Stress test results 

Table 1 reports the estimated losses by 20 April 2020 (post-stimulus) for each of our four scenarios. At the lower bound (first loss column), we estimate losses of €179.34 billion. This is 4% of the corporate loan portfolio and 7% of bank capital. At the upper bound, losses amount to €1.10 trillion, which is 25% of corporate loans and 43% of bank capital. The hardest hit industry sectors are manufacturing (€192 billion), trade (€126 billion), and services (€373 billion).

Table 1 COVID-19 stress test of euro area banks’ corporate credit portfolios (by industry)

Policy implications

Our results are important for both financial supervisors and financial institutions. Supervisors can use our findings to compare market-based expected losses to currently announced loss-provisions by euro area banks. In some jurisdictions, such asset quality reviews may reveal gaps between the more accounting-based supervisory practices and market expectations; these could therefore be part of the rationale to implement additional measures to safeguard financial stability. Our results estimating potential declines in bank capital of up to 43% support the ECB’s ban on dividend payments and share buy-backs during the COVID-19 pandemic. For banks, our results can provide a benchmark to their own loan portfolios to estimate a plausible range of expected losses. The impact on individual banks may vary, amongst others because the industry distribution of their loan portfolio differs. 

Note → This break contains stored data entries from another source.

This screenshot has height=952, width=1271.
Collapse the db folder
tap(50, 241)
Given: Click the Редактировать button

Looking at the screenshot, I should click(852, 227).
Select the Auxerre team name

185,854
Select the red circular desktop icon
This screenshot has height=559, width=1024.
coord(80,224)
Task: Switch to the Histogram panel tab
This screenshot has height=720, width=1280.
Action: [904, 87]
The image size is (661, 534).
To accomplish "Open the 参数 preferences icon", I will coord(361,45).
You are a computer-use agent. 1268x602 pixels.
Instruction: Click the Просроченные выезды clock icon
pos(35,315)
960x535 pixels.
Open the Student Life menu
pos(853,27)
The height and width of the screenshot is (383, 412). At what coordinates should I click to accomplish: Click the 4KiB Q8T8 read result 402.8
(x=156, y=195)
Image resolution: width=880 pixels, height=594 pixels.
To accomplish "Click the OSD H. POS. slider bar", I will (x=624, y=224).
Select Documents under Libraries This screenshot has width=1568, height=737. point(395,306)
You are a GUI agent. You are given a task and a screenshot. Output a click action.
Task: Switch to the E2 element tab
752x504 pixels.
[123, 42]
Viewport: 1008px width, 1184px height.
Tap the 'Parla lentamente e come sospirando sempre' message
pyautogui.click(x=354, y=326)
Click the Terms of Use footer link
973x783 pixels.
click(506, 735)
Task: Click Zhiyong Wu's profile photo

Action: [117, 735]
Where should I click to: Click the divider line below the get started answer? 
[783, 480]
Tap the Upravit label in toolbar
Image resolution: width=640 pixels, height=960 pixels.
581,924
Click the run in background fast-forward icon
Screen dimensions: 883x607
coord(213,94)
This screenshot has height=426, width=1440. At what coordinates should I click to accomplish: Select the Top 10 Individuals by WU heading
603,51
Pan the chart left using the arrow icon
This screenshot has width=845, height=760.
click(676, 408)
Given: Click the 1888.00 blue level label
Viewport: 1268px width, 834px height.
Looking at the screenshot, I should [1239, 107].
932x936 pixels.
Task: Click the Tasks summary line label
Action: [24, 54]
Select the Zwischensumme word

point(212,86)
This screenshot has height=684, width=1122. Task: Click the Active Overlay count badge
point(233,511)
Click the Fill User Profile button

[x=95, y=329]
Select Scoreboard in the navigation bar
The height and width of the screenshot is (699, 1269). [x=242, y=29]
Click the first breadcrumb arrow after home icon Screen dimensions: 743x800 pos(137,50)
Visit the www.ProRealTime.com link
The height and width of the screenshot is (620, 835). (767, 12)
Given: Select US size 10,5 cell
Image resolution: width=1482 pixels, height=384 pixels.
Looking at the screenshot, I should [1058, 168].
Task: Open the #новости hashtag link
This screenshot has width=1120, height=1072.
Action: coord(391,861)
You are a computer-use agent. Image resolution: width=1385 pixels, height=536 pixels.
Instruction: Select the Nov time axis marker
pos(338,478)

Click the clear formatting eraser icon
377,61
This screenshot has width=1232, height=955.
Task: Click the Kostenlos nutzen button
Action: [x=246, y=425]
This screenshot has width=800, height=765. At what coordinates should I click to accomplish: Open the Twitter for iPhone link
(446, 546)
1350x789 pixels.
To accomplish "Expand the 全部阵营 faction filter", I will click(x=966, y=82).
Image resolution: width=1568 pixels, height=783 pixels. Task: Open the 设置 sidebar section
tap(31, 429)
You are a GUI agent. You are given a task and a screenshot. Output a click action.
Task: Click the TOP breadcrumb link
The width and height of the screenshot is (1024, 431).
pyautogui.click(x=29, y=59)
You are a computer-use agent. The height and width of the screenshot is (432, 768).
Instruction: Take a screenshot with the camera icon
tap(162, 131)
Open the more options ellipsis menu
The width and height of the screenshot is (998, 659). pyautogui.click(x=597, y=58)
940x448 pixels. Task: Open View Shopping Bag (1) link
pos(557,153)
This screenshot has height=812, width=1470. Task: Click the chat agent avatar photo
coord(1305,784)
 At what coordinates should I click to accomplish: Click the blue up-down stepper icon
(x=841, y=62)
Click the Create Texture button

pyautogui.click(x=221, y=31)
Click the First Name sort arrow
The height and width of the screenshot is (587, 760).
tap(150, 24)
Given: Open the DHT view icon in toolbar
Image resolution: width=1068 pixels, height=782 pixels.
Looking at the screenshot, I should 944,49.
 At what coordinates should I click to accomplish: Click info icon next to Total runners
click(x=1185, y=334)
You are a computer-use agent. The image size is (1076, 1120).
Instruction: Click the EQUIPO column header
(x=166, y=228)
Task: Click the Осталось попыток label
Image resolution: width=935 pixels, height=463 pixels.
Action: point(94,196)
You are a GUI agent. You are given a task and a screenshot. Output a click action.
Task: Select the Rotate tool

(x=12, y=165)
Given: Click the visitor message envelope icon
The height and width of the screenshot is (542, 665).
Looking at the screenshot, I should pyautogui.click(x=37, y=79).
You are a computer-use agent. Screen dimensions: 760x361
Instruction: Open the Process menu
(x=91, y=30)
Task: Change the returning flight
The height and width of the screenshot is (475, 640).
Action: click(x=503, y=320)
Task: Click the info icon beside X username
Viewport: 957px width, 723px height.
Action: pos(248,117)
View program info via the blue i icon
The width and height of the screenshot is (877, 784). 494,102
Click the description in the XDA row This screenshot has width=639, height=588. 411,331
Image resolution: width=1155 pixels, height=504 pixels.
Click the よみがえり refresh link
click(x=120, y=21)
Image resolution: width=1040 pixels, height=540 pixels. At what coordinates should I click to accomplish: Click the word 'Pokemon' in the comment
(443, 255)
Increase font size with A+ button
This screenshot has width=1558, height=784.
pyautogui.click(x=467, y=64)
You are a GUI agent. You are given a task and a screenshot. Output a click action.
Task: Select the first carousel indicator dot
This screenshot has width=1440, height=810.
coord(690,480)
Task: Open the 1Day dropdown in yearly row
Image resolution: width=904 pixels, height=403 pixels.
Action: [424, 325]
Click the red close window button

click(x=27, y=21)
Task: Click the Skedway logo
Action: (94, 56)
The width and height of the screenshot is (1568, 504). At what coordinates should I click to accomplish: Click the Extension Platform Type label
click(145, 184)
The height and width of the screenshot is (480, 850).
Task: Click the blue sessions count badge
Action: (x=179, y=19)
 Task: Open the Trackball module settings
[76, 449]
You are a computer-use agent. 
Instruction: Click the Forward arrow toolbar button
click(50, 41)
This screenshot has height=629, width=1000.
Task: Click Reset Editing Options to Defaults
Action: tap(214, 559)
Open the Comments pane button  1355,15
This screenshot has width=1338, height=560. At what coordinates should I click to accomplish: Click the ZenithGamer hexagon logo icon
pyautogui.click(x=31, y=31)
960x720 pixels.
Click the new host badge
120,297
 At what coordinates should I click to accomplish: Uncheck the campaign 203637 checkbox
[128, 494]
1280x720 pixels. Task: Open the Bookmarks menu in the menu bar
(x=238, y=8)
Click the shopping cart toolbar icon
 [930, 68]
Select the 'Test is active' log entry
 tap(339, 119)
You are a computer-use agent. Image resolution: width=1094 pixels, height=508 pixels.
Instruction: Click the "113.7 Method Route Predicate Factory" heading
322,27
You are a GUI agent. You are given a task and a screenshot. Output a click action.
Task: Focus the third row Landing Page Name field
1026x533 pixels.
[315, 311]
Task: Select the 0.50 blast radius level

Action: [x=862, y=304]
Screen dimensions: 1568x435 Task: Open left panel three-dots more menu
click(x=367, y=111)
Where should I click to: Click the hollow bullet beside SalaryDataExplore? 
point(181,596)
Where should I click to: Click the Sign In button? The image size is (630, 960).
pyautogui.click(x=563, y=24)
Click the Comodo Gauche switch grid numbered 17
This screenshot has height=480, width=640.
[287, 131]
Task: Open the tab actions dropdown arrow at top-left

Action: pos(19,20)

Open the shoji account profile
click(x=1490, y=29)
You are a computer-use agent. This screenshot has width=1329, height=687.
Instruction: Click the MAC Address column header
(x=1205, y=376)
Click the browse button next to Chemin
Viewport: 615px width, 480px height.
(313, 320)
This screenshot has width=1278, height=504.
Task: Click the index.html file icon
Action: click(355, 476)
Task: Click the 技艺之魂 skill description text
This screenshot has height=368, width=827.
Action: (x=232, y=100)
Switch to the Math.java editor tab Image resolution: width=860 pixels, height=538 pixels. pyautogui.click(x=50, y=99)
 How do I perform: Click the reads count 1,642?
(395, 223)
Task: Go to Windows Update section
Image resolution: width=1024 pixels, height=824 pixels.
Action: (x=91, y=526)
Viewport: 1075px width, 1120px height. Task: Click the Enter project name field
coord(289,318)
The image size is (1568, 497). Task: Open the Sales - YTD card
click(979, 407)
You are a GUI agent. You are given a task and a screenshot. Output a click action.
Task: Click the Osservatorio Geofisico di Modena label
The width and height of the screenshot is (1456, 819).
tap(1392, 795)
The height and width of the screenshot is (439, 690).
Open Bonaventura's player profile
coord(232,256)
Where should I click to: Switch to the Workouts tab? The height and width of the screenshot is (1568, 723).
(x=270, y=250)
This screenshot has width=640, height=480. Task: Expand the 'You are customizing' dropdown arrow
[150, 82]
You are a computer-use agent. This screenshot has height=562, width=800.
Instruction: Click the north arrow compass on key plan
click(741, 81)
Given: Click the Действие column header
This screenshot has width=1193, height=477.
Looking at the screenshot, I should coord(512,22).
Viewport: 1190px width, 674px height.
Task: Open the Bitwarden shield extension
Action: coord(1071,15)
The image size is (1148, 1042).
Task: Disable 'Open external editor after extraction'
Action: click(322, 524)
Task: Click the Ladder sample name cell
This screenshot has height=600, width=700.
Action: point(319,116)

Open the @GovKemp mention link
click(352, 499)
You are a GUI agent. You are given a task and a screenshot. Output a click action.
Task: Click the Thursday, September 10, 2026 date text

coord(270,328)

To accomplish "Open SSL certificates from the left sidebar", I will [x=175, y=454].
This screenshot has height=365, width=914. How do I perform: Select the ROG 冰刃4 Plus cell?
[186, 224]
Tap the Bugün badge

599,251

Our estimates may be on the conservative side for two reasons. First, we estimate industry impact based on listed firms that are typically larger than many firms in banks’ corporate loan portfolios and hence may be able to withstand shocks better. Second, several market commentators (e.g. Financial Times 2020a, 2020b) have questioned whether the stock market recovery in late March and April can be justified in light of the huge economic repercussions of the COVID-19 pandemic. 


Benston, G J and L D Wall (2005), “How should banks account for loan losses?” Journal of Accounting and Public Policy 24: 81-100.

Financial Times (2020a), “Citi warns markets are out of step with grim reality”, 31 May.

Financial Times (2020b), “A market rally built on shaky foundations”, 9 June.

Laeven, L and G Majnoni (2003), “Loan loss provisioning and economic slowdowns: too much, too late?” Journal of Financial Intermediation 12: 178-197.

Merton, R C (1974), “On the pricing of corporate debt: The risk structure of interest rates”, Journal of Finance 29: 449–470.

Reinders, H J, D Schoenmaker and M A van Dijk (2020a), “A finance approach to climate stress testing”, CEPR Discussion Paper, DP14609.

Reinders, H J, D Schoenmaker and M A van Dijk (2020b), “Is COVID-19 a threat to financial stability in Europe?”, CEPR Discussion Paper, DP14922.